Remarks by the President of the Alumnae/i Association of Vassar College (AAVC)
Sunday, May 26, 2019
By Jonathan L. Chenette, Dean of the Faculty
Thank you, President Bradley.
Commencement is a day of transition for more than just our graduating seniors. Some members of Vassar’s faculty complete their long tenure of service to the College today and move on to a new phase. This transition can be similarly significant for those who have spent decades on this campus as for those who have spent an intense 4 years. I share brief tributes to two superb faculty members marking their retirement transitions today, representing the many distinguished faculty who have touched the lives of today’s graduates. Please hold your applause until both have been recognized.
Kathy Wildberger, Senior Lecturer in Dance & Drama
Watching on Live Stream in Montana
Kathy Wildberger studied modern dance at the Juilliard School, joined the Toronto Dance Theater, and founded and directed for 11 years her own modern dance troupe, PATH, in Baltimore. Since arriving at Vassar in 1999, she has taught modern dance and served as Assistant director of the Vassar Repertory Dance Theater, helping with choreography, overseeing costuming, and creating her own new dances for the students each year. She has also taught annually a course in the Drama Department on “Movement for Actors”. Her goal is always to help her students move beyond what is in their heads and to become fully physical in their bodies—to turn their bodies into instruments. Kathy is also a founding member of Vassar’s Native American Studies correlate (or minor.) In recent years, she has spent her summers in Montana on the Salish Kootenai Native American Reservation working with children to create and tell stories through dance, script, and body percussion.

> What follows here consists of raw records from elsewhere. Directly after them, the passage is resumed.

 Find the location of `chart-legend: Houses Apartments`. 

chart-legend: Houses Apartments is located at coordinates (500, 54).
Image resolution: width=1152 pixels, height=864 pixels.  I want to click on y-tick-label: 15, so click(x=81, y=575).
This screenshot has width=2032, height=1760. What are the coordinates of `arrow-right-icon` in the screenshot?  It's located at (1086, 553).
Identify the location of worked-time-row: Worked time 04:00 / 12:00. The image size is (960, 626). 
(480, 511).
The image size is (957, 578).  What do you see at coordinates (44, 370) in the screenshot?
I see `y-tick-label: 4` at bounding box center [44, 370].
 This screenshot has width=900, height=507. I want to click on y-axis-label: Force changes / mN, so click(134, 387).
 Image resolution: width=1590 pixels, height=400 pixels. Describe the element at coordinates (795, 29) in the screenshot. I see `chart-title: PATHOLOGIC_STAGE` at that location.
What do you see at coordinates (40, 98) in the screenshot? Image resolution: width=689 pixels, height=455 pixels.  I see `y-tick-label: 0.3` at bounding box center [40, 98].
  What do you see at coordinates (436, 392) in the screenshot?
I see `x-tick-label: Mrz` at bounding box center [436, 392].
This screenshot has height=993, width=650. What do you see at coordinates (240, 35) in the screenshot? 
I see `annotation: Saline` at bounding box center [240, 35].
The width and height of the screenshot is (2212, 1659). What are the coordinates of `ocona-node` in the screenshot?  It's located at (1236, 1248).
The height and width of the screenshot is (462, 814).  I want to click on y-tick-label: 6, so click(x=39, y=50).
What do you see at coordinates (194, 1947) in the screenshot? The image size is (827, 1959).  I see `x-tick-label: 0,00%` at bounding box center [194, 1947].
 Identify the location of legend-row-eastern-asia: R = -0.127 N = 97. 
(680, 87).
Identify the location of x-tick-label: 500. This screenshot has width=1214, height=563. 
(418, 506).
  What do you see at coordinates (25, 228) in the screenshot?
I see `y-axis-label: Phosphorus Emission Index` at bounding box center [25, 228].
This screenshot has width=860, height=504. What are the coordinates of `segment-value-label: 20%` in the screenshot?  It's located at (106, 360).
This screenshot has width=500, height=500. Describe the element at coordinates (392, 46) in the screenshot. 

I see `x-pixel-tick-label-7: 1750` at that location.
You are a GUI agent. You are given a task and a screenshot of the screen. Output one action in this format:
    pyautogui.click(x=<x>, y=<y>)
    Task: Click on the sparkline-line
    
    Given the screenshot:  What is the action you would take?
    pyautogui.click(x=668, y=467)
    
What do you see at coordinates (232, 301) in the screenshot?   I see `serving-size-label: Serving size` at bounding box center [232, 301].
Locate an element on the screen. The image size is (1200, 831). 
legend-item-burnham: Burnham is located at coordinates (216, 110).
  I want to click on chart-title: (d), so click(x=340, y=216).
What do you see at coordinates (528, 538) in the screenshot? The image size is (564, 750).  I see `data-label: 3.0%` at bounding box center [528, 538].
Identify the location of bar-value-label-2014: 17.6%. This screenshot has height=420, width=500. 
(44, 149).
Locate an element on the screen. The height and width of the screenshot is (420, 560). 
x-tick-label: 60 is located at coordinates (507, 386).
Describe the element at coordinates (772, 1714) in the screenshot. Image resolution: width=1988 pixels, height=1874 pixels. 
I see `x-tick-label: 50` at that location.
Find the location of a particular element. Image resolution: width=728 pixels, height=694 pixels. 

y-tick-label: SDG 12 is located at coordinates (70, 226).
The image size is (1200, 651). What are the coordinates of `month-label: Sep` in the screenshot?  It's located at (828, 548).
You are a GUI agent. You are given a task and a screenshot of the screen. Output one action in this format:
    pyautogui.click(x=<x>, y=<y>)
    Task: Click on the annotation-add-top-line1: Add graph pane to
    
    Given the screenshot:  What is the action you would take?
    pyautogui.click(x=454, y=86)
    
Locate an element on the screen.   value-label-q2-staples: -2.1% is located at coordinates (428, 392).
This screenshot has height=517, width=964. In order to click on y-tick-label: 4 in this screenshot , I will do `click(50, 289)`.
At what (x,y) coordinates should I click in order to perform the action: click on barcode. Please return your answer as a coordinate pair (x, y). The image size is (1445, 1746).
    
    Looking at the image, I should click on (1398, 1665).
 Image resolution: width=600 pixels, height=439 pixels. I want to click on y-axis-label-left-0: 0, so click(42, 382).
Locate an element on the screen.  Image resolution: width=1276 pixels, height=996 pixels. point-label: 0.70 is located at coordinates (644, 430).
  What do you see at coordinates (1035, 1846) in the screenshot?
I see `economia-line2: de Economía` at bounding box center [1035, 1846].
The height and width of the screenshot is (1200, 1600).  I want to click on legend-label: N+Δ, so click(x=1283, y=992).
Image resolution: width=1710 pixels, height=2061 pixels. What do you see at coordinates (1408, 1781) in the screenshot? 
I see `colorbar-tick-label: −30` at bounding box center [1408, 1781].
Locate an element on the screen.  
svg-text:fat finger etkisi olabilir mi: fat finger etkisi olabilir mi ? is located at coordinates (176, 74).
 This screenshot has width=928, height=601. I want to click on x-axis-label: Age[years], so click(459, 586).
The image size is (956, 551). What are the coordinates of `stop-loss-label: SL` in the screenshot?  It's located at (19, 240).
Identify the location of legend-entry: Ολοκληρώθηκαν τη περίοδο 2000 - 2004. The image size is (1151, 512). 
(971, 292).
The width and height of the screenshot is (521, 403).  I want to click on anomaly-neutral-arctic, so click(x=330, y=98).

Kathy, thank you for the grace, beauty, and power of motion you have nurtured and demonstrated in the studio and on stage in your work with our students over the past two decades.
Roberta Antognini, Associate Professor of Italian
(seated with the faculty)
Roberta came to Vassar in the fall of 1997 to teach one course, returned two years later as a full time visitor, and started on the tenure track in 2002. Born in the Italian part of Switzerland, she received her BA in Italian Literature from the Catholic University in Milan and her PhD from NYU. She published a book on Petrarch's collection of letters known as the Epistolae familiars, and then turned from the 14th century to the 20th, publishing a co-edited volume on the novelist and intellectual Giorgio Bassani. Roberta describes herself as having had “a long love affair with literary translation.” She teaches the art of translation and has published a translation of an 86-poem sequence by poet Amelia Rosselli.
Roberta served as Resident Director of Vassar’s consortial education abroad program in Bologna, Italy, five times and chaired her department once. A very successful teacher, she is known to be constantly in motion in her classroom, sweeping students up in her energy and joyful language learning.
Roberta, for over twenty years you have helped Vassar students hone their expression and cultivate a lifelong appreciation for the Italian language, literature, and culture. Con stima e affetto, ti ringraziamo… with esteem and affection, we thank you.
Will Roberta remain standing and Kathy rise as you watch the live stream.
The two of you have completed a combined 41 years of service to Vassar College, and we will truly miss you. Thank you for sharing your passion for Italian and your love of dance with our students. Graduates and attendees, please join me in expressing our gratitude.